- _Problem description_: How many lines in the records below contain the string "Tempe"? Reply with the number only.

- _Collected data entries_:
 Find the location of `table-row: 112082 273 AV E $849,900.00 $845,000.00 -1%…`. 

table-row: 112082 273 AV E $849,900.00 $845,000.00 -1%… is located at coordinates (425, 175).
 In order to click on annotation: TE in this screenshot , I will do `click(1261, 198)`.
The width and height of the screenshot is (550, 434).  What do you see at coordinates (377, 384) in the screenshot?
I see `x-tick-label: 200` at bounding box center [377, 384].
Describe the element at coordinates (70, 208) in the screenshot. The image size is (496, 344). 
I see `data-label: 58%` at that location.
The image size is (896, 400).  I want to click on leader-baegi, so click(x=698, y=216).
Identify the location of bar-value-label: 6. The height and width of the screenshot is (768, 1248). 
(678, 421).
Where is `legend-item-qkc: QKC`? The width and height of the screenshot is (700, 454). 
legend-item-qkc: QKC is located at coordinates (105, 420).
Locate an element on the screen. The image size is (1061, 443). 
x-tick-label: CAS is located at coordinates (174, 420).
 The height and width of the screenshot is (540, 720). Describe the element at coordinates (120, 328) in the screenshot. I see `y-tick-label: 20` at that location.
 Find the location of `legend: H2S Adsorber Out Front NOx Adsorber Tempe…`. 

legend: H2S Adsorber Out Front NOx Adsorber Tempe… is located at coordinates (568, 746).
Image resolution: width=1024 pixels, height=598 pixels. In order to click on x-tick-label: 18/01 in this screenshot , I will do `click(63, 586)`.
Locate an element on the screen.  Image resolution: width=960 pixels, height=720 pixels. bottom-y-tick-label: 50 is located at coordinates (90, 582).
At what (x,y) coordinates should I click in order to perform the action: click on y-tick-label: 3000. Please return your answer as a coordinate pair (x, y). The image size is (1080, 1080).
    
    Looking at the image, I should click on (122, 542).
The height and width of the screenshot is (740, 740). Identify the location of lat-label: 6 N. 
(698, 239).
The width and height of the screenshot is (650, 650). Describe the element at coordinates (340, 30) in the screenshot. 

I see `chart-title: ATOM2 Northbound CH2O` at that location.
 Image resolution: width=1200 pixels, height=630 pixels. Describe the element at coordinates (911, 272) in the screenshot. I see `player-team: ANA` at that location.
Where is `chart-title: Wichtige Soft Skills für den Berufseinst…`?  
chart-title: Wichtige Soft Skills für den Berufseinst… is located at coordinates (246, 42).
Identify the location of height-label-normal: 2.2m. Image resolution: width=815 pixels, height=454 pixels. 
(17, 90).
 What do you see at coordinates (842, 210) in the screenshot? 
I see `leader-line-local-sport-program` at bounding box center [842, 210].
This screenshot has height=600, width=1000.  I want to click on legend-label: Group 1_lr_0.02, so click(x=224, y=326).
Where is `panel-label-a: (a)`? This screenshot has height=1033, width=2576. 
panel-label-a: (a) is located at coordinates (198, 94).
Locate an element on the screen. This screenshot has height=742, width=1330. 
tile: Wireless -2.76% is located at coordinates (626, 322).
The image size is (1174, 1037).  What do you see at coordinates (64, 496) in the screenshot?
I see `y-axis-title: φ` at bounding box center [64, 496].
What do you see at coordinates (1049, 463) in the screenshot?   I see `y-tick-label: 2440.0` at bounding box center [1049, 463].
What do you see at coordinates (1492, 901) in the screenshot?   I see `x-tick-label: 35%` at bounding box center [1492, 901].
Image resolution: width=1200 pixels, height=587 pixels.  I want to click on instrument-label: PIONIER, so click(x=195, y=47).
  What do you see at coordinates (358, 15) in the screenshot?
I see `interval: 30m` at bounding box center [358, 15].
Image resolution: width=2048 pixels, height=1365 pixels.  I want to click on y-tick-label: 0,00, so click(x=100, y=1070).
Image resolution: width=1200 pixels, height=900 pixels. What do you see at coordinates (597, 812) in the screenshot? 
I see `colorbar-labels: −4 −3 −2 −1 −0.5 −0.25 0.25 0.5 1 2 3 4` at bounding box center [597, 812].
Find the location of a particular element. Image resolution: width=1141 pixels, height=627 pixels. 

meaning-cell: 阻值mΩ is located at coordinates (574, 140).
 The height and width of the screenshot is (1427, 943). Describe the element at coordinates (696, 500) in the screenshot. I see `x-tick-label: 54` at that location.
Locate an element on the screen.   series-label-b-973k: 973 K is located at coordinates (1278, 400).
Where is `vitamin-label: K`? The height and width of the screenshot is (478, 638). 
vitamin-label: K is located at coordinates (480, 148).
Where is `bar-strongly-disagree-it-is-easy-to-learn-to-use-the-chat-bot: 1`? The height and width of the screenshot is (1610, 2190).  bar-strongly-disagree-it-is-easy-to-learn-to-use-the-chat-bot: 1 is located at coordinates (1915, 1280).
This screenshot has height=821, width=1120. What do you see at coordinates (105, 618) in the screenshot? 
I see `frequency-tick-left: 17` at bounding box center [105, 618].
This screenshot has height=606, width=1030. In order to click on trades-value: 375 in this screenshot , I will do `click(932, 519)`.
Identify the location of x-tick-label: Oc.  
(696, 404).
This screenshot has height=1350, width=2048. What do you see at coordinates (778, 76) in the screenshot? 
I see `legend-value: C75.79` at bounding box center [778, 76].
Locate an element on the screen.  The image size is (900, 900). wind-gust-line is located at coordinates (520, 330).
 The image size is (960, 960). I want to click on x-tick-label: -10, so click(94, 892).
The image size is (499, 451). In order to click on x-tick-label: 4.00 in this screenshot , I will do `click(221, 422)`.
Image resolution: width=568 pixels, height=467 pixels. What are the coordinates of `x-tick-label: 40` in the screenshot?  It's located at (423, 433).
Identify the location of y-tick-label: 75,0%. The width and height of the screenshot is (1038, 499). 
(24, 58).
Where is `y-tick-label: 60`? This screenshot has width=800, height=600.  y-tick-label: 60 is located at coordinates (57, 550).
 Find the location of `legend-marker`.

- _Expected answer_: 2